Learning and Skills Act 2000
- Parliament of the United Kingdom
- Long title: An Act to establish the Learning and Skills Council for England and the National Council for Education and Training for Wales, to make other provision about education and training, and for connected purposes.
- Citation: 2000 c. 21
- Territorial extent: England and Wales; Scotland (in part); Northern Ireland (in part);

Dates
- Royal assent: 28 July 2000
- Commencement: various

Other legislation
- Amended by: Government of Wales Act 2006; National Health Service (Consequential Provisions) Act 2006; Charities Act 2011;

Status: Amended

Text of statute as originally enacted

Revised text of statute as amended

Text of the Learning and Skills Act 2000 as in force today (including any amendments) within the United Kingdom, from legislation.gov.uk.

= Learning and Skills Act 2000 =

Act of the Parliament of the United Kingdom

The Learning and Skills Act 2000 (c. 21) is an act of the Parliament of the United Kingdom, introduced under the first Tony Blair government. It made changes in the funding and administration of further education, and of work-based learning (or apprenticeships) for young people, within England and Wales.

== Provisions ==
The main changes were:
- Establishment of the Learning and Skills Council (LSC) to secure the provision of education and training for young people and adults, in England, and to encourage employers and individuals to participate, and the LSC's funding powers.
- Provisions for the appointment of governors in the further education sector.
- Other duties and powers of the LSC, including equal opportunities and the needs of people with learning difficulties, powers to provide information, advice and guidance services and a duty to publish its strategy and annual plans.
- Establishment of local LSCs, including planning and consultation arrangements and the power of the Secretary of State to make directions to local education authorities in respect of adult and community learning provision.
- Creation of the LSC's Young People's and Adult Learning Committees.
- Creation of academies (originally known as "city academies"), publicly funded schools operating outside of local government control and with a significant degree of autonomy.
- Powers for the Secretary of State to give directions to the LSC, to pay it its annual grant-in-aid and require the LSC to make an annual report.
- Publication of guidelines for sex education
- Similar arrangements for Wales, creating an organisation known as Education and Learning Wales.

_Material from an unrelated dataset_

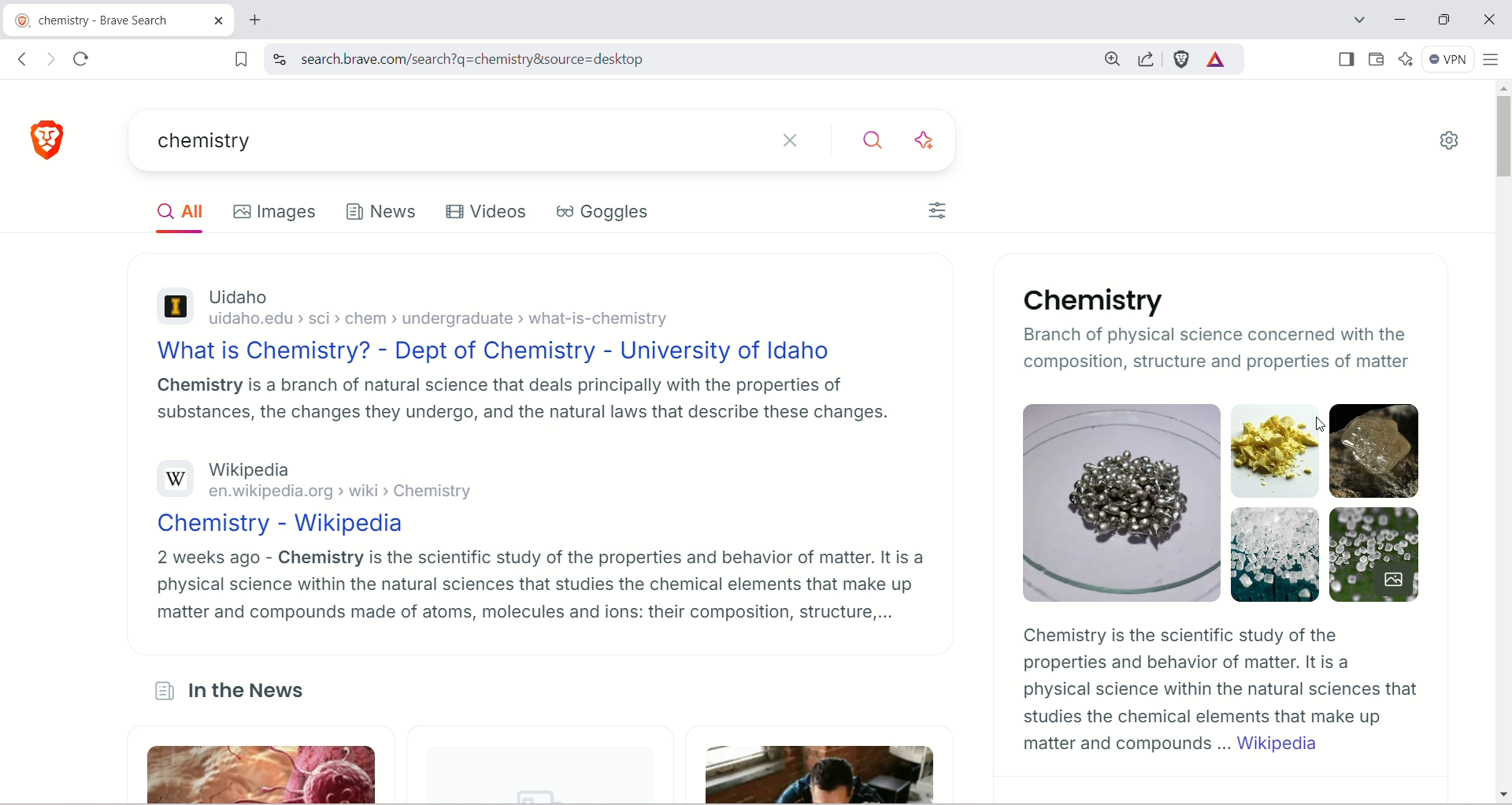 The width and height of the screenshot is (1512, 805). I want to click on customize and control board, so click(1490, 59).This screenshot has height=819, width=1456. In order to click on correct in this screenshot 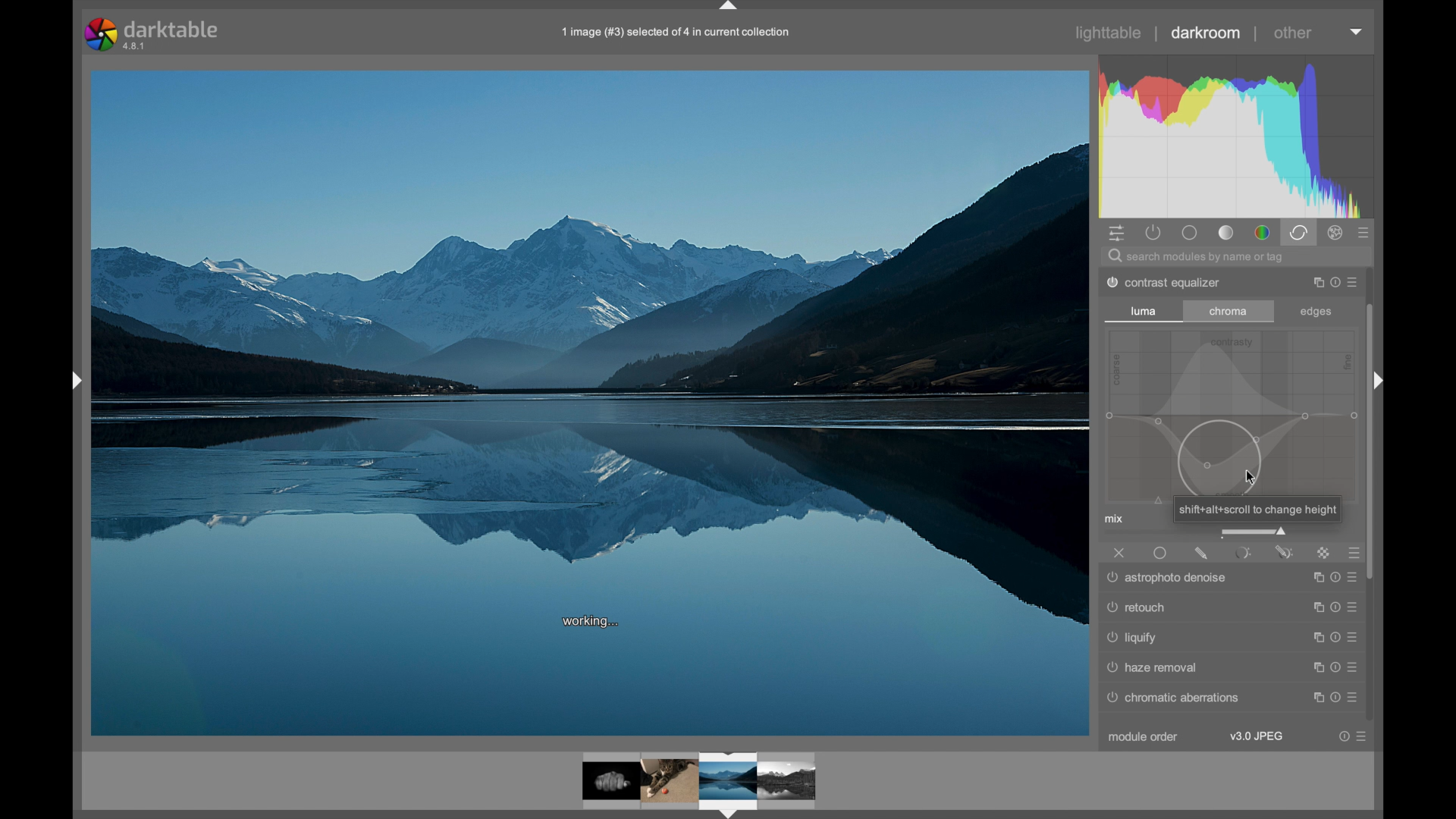, I will do `click(1299, 232)`.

The Act also established arrangements for Inspections of further education in England and Wales, and abolished the Further Education Funding Council for England.

== Reception ==
The Conservative Party criticised the legislation for creating "quangos" and reducing local flexibility. The Liberal Democrats criticised the legislation for not being democratic due to the fact it did not give statutory representation to local authorities or local education authorities on the national Learning and Skills Council and local learning and skills councils.